The lesbian has been crippled, but now she is killed by one of the creatures, and her ostensible lover, Juno, the leader of the women’s group, struggles with the murderous monster for the remains of the slain woman. The monster, as an aborted fetus, perhaps, represents the traditional role of women or, at least, its outcome, but it is a role that has been thwarted by the women’s will—their choice—to engage in spelunking.

By using a tool—a pickax, representing an artifact of the technological-masculine order—Juno scars the fetus-monster’s face, but it drags Holly’s body off as a second monster attacks Juno. The women’s leader manages to kill her attacker, with the man-made pickax, but she also mortally wounds the timid member of their sisterhood, the wife-and-mother’s best friend, Beth. In denying one’s femininity, an alpha woman like Juno, it appears, can have a negative, even a fatal, effect on the lives of lesser (read, more traditional) women. Feminism, especially in its extreme form, may not be good for all ladies. As Beth begs Juno to help her, Juno, as if confirming the prophetic nature of her earlier nightmares, abandons Beth to her fate. Sarah dreams of her daughter, but, this time, Jessica has the face of one of the aborted-fetus-monsters, the imagery establishing the thematic connection between children (or would-be children) and their abandonment (or abortion).

As if crippling and then killing the renegade woman-lesbian were not enough for the outraged, vengeful fetus-monsters, the creatures fall upon Holly’s corpse, consuming it, as Sarah, rescued by Juno, flees.
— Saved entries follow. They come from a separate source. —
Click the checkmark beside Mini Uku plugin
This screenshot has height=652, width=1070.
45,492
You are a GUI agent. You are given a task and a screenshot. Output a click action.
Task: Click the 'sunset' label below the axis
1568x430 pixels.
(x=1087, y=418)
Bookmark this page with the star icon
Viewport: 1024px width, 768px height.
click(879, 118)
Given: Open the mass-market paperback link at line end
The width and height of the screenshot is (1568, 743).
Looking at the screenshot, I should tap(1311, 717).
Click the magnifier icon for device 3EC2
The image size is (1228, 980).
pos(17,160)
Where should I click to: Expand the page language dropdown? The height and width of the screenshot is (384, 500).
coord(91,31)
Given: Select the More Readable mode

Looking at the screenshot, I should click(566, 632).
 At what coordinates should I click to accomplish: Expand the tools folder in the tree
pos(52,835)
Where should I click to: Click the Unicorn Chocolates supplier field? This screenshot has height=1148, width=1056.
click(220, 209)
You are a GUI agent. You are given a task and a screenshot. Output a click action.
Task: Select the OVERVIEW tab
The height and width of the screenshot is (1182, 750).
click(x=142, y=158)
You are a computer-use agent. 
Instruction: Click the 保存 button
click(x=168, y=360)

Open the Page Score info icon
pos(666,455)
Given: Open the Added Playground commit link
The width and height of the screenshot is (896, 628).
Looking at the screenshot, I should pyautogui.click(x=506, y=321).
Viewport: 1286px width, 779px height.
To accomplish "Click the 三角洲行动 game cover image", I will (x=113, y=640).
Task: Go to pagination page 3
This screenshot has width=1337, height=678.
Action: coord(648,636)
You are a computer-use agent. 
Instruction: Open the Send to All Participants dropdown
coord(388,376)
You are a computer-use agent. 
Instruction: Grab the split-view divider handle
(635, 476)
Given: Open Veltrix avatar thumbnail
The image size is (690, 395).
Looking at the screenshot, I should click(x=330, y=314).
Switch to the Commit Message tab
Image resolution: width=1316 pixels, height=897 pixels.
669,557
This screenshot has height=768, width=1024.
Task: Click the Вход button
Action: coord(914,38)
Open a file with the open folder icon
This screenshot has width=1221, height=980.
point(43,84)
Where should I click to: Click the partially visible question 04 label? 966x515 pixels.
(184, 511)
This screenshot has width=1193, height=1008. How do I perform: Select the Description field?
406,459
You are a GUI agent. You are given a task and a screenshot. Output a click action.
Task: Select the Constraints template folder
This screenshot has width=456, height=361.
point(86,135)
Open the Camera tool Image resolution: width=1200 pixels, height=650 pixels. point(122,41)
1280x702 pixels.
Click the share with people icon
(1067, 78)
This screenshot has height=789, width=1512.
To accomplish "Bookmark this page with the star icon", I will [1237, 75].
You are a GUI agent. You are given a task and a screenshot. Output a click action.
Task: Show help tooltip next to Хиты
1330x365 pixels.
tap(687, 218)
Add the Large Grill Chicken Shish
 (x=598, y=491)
The women discover that the creatures are blind and rely upon their heightened sense of hearing to hunt their prey.

The masculine-named Sam is embracing her sister, the distraught, timid girly girl, Rebecca; however Sam, emasculated with fear at the sight of a monster, is unable to protect or to defend her sister, and it is up to heroic Juno, armed with the man-made pickax, once again, to save a damsel in distress.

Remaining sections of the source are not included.